Within the records, which lines hold the string "will"? Report each one by copying it.

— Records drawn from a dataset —
^^^^

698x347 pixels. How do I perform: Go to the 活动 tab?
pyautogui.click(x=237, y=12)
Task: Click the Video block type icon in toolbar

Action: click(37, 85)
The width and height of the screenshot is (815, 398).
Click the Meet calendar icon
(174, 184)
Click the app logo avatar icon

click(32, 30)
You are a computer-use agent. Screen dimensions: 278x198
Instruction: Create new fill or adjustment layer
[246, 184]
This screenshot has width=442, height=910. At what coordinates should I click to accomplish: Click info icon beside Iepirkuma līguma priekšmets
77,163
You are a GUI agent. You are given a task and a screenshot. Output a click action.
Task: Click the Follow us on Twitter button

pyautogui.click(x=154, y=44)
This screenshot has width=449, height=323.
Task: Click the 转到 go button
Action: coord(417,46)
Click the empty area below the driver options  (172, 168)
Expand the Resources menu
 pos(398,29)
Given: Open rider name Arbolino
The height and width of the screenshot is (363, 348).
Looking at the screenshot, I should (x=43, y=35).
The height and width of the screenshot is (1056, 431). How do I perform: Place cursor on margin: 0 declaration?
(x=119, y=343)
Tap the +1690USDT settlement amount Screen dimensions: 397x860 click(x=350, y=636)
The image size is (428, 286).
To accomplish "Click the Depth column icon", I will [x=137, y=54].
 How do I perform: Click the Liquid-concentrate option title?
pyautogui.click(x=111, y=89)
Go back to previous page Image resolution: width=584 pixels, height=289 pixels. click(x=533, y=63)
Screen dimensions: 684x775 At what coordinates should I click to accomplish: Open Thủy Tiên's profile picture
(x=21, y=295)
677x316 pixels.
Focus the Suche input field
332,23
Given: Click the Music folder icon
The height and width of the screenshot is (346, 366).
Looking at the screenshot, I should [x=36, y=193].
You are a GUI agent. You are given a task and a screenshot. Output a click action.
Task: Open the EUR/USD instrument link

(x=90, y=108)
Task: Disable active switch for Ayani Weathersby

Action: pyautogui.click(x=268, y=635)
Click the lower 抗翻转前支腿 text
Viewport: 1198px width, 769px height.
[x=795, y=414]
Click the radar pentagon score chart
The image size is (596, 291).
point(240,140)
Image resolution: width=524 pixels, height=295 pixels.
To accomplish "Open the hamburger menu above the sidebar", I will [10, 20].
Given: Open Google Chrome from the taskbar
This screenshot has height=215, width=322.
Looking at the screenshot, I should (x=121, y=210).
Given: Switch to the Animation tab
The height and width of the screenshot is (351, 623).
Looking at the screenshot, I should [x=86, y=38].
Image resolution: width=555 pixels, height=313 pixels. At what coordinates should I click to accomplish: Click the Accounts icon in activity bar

^^^^

— TASK ANSWER —
To accomplish "Click the Depth column icon", I will [x=137, y=54].
To accomplish "Open the hamburger menu above the sidebar", I will [10, 20].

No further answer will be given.